• [What you need to do]:
A. From the review, list every feat of the saints that the writer names as hard to believe.
B. Update the review's wording, starting with "Autobiography of a" and going on through "he was burried.", with "skeptic" swapped for "doubter".

Thursday, July 28, 2005

Autobiography of a Yogi

by Paramahansa Yogananda. This is the man's life story of his spiritual journey in India and America. This is Yoga with a big Y. He begins his life always knowing and searching for a higher power. His run-ins with many saints and the miracles they perform seem magical. The skeptic in me always held a splash of incredulity of some of the tales: saints with two bodies, resurrections, saint who could live without food or water, levitation, curing disease, etc. At the same time, these stories are inspiring, and i don't reject any of it outright. Authenticated by impartial coroners, the power of yoga is such that upon death, Yogananda's body did not decay for one month before he was burried.

Additionally, his overall message of uniting East and West is inspiring. Throughout the book he compares Hindu and Christian teaching showing that they have much more similarities than differences. In America, i've seen all too well the divisive nature of the Christianity. This book is a refreshing look at religion and its place in the world.

Some gems:
It is the Infinite, the Ocean of Power, that lies behind all phenomenal manifestations. Our eagerness for worldly activity kills in us the sense of spiritual awe. Because modern science tells us how to utilize the power of Nature, we fail to comprehend the Great Life in back of all names and forms. Familiarity with Nature has bred contempt for her ultimate secrets; our relation with her is one of practical business. On the other hand, when the seld is in communion with a higher power, Nature automatically obeys, without stress or strain, the will of man.

quoting the great guru Babaji:
'Child, for the faults of the many, judge not the whole. Everything on earth is of mixed character, like a mingling of sand and sugar. Be like the wise who seizes the sugar, and leaves the sand untouched.'

War and crime never pay. The billions of dollars that went up in the smoke of explosive nothingness would have been sufficient to have made a new world, one almost free of disease and completely free of poverty. Not an earth of fear, chaos, famine, pestilence, the danse macabre, but one broad land of peace, prosperity, and widening knowledge.

Stored data
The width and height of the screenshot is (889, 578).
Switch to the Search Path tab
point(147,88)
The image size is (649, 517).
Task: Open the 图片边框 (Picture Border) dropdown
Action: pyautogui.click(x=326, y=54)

• [Per-task answers]:
A.
- saints with two bodies
- resurrections
- saint who could live without food or water
- levitation
- curing disease

B.
Autobiography of a Yogi

by Paramahansa Yogananda. This is the man's life story of his spiritual journey in India and America. This is Yoga with a big Y. He begins his life always knowing and searching for a higher power. His run-ins with many saints and the miracles they perform seem magical. The doubter in me always held a splash of incredulity of some of the tales: saints with two bodies, resurrections, saint who could live without food or water, levitation, curing disease, etc. At the same time, these stories are inspiring, and i don't reject any of it outright. Authenticated by impartial coroners, the power of yoga is such that upon death, Yogananda's body did not decay for one month before he was burried.